Supplied records:
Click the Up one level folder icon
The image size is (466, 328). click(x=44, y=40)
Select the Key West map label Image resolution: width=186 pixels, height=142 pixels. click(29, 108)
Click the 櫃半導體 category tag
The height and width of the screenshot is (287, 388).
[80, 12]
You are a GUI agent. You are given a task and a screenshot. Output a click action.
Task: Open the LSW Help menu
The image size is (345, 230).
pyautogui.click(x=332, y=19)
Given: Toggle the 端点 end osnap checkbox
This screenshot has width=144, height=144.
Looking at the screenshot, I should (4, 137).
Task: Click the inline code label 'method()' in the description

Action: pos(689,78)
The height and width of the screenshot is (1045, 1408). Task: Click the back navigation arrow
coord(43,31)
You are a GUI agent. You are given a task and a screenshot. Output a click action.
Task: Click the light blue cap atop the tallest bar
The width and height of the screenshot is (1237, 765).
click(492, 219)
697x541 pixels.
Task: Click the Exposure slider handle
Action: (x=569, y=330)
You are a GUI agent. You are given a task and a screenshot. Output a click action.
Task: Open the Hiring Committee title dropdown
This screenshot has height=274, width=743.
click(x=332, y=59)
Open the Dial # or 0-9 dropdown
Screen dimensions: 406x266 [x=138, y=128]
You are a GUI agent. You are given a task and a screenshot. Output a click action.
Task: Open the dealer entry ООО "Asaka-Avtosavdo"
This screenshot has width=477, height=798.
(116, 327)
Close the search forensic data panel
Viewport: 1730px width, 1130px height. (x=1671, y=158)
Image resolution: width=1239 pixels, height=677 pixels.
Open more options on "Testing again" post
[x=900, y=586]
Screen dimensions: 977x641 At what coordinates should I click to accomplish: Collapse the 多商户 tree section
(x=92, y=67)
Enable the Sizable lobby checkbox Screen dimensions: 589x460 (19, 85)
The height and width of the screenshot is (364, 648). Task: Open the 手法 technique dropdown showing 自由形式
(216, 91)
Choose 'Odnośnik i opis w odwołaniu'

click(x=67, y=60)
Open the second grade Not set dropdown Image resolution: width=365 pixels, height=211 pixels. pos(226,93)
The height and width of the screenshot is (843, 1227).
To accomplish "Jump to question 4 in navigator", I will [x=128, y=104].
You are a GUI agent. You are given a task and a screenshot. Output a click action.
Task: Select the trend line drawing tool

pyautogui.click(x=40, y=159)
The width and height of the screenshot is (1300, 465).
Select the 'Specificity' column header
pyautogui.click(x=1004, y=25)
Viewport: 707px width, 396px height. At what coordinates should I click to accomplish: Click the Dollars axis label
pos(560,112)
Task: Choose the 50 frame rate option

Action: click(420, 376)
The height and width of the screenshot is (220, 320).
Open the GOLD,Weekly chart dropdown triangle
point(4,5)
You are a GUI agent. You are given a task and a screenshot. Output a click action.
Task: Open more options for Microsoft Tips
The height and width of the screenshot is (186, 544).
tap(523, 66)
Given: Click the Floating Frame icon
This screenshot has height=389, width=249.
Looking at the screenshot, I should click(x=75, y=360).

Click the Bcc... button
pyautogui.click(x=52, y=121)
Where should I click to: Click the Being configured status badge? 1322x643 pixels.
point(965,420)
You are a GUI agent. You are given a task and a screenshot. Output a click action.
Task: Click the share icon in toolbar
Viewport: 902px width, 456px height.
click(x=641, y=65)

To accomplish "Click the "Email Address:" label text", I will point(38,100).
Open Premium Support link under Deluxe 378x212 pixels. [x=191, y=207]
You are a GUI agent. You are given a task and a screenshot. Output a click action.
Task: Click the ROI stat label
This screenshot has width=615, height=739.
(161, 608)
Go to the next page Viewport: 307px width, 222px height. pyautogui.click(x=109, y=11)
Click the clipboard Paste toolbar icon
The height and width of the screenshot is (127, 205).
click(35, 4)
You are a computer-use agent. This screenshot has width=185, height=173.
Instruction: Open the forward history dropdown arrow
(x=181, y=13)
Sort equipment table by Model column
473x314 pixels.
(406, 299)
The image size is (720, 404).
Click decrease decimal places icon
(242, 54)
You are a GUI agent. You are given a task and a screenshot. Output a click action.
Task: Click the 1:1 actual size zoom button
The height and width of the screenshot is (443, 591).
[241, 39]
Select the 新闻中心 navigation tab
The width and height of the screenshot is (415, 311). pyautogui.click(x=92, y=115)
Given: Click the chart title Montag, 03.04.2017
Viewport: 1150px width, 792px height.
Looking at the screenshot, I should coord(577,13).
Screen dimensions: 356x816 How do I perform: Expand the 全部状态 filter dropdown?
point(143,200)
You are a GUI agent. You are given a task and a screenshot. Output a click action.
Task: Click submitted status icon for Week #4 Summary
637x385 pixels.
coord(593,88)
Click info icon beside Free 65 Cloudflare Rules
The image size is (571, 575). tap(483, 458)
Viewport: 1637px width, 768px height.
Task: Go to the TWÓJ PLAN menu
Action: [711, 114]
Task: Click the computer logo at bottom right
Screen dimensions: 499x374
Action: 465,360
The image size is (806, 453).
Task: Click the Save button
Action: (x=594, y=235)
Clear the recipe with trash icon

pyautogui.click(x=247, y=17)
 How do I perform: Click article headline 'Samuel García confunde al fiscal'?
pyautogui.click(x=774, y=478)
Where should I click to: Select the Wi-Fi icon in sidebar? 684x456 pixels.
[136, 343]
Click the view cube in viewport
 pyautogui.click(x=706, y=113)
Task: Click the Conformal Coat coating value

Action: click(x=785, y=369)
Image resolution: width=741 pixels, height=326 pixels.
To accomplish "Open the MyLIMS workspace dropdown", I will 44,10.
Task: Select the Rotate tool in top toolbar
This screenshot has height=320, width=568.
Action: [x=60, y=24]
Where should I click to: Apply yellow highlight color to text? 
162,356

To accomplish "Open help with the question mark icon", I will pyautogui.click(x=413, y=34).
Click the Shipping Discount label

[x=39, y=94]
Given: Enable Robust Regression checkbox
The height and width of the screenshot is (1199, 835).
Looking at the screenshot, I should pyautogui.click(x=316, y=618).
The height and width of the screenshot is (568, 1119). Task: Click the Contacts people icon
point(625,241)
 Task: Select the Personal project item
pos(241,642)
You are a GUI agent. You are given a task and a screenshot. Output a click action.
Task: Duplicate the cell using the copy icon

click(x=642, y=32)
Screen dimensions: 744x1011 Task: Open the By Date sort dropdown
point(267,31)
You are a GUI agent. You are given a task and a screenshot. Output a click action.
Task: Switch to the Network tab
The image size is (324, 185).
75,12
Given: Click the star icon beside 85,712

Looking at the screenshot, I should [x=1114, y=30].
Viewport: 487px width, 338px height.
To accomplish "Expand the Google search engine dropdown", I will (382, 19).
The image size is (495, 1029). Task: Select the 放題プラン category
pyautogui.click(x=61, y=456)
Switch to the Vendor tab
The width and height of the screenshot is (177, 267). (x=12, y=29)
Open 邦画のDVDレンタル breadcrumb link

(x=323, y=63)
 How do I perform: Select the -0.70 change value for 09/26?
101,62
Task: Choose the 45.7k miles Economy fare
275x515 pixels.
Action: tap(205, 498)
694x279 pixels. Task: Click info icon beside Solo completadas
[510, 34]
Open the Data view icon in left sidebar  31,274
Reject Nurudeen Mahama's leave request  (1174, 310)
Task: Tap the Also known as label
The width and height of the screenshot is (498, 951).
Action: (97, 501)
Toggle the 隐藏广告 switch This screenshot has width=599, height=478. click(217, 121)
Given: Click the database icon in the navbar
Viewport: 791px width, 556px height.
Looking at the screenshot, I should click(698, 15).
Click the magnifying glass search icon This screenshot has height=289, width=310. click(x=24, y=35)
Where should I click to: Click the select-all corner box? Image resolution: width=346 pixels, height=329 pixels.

Required action:
Among the records, find all lines that include the string "checkbox" and return them.

Completed task:
Given: Toggle the 端点 end osnap checkbox
Enable the Sizable lobby checkbox Screen dimensions: 589x460 (19, 85)
Given: Enable Robust Regression checkbox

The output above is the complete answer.